The result was that Tyler became inspired to write a play. It was 1992 – Tyler was twenty-two – when he finished writing I Know I’ve Been Changed. Certain that his play would be successful, he committed his entire savings, $12,000, producing the play, and renting a theater. The play drew a total of thirty people over three days – a dismal failure.
Through the years, Tyler had developed a deep faith. His faith reinforced his belief that everything would turn out well in the end – so long as he put forth effort. Tyler traveled to find work and save money. He continued to rewrite and improve his play, staging new productions as money and opportunity allowed. The success he was certain of continued to elude him.
Six years later, Tyler was back in Atlanta, where he staged the play once again. This time, the results were wildly different. The play drew such large audiences, it had to be moved to a larger venue, the historic Fox Theater. After years of believing, improving, and adjusting – often living in his car – Tyler had found success. He wasted no time, however, moving on to his next project. He adapted a book by T. D. Jakes into a play titled Woman, Thou Art Loosed. This, too, was successful.
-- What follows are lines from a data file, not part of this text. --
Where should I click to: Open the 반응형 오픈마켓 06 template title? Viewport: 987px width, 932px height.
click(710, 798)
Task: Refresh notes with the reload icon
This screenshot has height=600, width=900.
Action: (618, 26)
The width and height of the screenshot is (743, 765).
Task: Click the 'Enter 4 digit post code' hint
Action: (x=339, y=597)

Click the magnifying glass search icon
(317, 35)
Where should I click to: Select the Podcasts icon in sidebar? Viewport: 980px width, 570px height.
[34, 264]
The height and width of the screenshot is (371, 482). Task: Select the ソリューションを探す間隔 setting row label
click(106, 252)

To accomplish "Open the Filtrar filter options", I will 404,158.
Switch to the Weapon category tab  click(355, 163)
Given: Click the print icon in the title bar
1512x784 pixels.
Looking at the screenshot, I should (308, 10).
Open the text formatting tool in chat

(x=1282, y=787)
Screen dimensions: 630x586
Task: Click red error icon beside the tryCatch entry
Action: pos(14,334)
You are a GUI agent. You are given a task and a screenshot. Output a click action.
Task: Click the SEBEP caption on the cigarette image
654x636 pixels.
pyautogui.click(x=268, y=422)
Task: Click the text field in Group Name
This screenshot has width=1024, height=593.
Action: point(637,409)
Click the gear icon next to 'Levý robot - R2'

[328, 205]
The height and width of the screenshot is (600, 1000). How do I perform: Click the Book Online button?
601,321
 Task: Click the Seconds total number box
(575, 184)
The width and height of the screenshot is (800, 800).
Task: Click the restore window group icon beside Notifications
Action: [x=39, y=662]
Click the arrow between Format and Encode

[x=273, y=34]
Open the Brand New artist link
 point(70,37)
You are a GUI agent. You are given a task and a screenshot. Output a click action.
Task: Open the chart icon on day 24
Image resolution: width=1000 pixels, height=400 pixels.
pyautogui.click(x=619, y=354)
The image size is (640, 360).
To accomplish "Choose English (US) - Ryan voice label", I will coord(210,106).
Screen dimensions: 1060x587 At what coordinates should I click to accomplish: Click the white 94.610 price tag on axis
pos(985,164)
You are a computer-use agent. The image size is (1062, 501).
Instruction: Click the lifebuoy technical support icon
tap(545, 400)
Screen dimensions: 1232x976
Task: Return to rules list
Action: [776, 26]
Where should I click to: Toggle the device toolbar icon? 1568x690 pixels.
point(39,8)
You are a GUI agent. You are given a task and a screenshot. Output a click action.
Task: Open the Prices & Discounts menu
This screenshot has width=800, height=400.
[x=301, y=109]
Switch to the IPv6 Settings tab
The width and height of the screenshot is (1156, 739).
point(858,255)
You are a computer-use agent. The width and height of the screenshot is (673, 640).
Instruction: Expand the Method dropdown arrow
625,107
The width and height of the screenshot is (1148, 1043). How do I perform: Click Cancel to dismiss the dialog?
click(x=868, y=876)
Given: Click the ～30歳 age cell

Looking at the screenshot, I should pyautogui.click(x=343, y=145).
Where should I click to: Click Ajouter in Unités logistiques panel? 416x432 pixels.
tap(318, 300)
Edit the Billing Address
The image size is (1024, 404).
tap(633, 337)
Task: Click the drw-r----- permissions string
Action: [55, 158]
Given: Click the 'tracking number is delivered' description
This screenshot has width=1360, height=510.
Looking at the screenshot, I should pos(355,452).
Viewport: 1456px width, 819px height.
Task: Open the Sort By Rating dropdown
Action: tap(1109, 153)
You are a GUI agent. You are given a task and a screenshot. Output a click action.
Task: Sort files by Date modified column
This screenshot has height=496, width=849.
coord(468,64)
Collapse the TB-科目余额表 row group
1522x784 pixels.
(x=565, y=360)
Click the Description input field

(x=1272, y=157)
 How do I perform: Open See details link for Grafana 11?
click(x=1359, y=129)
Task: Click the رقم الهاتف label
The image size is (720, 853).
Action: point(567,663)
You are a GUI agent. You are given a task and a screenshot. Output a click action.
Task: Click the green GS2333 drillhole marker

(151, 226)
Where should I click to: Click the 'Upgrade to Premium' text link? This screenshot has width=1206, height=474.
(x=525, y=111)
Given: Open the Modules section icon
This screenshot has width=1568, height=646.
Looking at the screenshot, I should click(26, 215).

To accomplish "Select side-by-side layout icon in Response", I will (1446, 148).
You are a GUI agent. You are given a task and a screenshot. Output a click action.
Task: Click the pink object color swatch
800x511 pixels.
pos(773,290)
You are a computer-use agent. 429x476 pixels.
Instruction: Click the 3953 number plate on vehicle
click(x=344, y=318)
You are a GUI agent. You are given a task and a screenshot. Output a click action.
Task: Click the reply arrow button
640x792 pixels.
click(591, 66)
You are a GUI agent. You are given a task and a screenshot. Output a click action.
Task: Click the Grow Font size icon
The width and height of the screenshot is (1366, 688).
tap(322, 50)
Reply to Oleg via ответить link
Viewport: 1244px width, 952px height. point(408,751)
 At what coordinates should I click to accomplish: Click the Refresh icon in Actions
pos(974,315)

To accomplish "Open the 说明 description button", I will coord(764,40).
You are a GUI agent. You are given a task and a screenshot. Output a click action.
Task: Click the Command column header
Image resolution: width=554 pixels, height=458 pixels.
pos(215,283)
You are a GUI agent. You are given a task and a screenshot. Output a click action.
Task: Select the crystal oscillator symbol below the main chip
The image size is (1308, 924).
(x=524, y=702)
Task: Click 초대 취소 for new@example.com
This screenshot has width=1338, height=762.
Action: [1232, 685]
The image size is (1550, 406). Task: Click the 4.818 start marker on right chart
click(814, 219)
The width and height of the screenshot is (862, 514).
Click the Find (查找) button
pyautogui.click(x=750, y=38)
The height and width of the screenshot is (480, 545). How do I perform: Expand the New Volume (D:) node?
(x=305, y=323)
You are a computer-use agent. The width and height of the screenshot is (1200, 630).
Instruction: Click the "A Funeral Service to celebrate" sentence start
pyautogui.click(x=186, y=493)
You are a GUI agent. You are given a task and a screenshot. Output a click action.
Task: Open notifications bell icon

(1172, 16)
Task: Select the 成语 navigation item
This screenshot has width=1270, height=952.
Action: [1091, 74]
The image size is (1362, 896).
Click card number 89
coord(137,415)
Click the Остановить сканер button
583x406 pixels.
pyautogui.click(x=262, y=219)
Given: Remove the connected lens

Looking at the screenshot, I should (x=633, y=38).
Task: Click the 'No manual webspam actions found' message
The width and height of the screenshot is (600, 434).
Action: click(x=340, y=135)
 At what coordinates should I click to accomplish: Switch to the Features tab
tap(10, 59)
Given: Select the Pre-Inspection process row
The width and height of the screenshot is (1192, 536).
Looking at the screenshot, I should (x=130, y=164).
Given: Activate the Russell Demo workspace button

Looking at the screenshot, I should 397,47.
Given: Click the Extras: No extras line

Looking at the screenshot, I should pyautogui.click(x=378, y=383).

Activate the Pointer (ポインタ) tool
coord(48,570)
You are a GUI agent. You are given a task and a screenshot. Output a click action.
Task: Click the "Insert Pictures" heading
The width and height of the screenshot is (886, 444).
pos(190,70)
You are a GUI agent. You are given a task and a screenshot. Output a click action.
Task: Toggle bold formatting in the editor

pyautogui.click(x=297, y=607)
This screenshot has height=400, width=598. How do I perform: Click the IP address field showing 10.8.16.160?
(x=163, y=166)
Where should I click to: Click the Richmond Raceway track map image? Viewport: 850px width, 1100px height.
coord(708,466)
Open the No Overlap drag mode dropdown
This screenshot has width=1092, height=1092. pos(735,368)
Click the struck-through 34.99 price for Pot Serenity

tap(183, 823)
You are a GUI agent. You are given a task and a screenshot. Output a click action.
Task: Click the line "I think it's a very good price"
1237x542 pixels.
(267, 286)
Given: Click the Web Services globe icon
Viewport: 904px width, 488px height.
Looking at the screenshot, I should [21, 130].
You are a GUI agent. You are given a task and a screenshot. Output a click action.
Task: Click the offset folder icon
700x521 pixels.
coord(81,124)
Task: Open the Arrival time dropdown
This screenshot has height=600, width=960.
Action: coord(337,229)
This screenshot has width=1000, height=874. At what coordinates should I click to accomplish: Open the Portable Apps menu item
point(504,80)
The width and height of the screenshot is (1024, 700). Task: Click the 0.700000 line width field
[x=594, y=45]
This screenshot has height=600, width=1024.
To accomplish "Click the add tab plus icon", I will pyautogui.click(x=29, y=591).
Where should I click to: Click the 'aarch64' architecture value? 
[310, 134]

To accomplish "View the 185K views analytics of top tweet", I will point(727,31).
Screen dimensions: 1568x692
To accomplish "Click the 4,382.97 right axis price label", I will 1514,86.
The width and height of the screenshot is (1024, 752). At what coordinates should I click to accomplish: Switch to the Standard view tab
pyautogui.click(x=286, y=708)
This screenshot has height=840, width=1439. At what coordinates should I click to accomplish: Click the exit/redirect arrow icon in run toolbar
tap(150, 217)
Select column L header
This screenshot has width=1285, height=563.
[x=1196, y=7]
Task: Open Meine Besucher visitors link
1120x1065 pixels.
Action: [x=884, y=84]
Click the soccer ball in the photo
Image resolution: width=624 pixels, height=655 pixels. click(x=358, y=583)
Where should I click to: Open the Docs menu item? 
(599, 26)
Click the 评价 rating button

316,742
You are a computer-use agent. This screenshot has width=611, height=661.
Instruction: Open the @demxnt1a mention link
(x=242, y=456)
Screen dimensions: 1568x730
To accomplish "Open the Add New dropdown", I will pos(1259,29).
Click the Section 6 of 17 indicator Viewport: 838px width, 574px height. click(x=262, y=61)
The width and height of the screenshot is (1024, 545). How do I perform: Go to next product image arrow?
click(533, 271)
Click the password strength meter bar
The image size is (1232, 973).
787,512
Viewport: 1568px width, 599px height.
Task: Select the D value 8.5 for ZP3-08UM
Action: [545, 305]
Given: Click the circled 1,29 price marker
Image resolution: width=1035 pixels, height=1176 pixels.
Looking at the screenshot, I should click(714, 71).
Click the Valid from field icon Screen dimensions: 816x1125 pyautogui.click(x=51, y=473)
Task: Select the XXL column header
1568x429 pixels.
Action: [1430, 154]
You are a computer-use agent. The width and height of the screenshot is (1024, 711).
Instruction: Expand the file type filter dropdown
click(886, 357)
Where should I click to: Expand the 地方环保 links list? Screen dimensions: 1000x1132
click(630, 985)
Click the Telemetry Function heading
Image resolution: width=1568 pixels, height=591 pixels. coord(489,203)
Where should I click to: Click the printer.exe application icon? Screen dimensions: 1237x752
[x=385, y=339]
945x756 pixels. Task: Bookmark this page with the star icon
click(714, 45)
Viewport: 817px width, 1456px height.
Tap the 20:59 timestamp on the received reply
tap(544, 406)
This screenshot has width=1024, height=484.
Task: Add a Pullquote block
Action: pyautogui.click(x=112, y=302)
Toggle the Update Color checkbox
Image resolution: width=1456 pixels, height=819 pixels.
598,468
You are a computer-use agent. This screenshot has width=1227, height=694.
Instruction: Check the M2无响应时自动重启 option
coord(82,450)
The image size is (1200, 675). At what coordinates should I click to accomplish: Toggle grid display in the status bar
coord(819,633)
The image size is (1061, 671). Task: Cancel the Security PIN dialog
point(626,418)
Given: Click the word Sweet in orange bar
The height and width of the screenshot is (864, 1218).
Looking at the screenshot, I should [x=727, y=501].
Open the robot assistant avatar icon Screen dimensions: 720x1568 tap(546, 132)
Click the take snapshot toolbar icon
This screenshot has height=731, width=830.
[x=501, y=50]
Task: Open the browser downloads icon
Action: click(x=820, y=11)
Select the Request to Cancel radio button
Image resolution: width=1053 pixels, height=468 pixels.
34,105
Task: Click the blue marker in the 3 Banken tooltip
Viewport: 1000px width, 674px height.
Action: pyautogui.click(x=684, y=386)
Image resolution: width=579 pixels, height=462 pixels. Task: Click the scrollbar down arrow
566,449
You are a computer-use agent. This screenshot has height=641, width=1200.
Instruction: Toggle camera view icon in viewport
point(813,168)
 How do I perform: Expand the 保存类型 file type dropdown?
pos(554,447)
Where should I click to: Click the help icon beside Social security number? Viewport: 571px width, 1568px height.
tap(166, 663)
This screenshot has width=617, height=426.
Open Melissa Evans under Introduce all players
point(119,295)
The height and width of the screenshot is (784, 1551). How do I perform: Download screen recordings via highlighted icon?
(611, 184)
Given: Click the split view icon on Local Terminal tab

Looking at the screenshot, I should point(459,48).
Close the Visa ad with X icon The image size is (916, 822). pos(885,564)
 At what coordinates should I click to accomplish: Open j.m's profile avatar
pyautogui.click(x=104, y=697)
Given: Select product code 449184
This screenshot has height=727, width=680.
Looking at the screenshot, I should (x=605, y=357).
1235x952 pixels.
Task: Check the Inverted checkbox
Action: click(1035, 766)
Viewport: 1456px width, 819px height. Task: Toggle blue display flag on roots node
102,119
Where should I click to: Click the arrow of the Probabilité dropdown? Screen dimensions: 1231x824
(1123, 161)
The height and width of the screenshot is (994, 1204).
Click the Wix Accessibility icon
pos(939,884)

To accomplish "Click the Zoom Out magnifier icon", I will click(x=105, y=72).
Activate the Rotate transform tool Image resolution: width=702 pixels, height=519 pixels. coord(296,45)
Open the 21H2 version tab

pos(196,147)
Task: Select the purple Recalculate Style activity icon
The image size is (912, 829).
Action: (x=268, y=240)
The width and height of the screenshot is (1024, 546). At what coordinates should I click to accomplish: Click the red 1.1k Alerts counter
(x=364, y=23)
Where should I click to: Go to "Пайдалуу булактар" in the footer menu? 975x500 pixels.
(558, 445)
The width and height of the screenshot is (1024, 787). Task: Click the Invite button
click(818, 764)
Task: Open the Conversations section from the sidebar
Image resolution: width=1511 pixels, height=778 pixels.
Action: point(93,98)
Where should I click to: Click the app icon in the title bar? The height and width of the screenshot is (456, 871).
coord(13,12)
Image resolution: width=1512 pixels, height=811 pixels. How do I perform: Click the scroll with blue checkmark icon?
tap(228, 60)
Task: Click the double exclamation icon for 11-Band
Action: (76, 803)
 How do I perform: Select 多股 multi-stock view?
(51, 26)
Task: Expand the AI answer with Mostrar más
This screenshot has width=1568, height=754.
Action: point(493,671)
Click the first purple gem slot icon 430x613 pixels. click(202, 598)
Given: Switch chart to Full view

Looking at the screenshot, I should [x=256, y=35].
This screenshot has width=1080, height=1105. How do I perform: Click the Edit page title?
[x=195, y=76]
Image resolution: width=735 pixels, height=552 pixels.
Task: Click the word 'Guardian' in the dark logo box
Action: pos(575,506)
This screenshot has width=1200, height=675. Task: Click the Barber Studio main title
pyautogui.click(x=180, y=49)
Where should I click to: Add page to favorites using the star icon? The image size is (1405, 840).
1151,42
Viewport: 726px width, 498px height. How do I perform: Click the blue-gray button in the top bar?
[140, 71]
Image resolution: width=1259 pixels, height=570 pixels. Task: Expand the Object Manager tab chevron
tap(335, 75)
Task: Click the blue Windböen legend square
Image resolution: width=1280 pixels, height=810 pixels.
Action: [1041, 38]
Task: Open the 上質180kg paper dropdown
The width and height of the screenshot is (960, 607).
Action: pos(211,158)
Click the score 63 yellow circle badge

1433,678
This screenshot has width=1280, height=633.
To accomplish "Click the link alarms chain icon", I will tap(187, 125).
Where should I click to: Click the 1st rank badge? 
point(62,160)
In 2000, Tyler wrote and produced I Can Do Bad All by Myself, a play that would vault Tyler to stratospheric success. The play introduced Madea, a God-fearing, gun-toting, grandmother – a role played by Perry himself. Having been inspired by Eddie Murphy’s portrayal of “Klumps” in Nutty Professor II, Perry had decided to play the role of a female character. Madea has become a blockbuster.
To date, Perry has been the creative force behind 17 feature films (9 featuring Madea), 20 stage plays, 7 television shows, and a New York Times bestselling book. He purchased a former military base just outside of Atlanta and has built one of the largest and modern studios in the world. Perry has won countless awards as a writer, producer, and actor. The extent of these accomplishments is mind-boggling – but not surprising. They are evidence of what can result from building a fearless brand, and Tyler Perry is without doubt a fearless brand.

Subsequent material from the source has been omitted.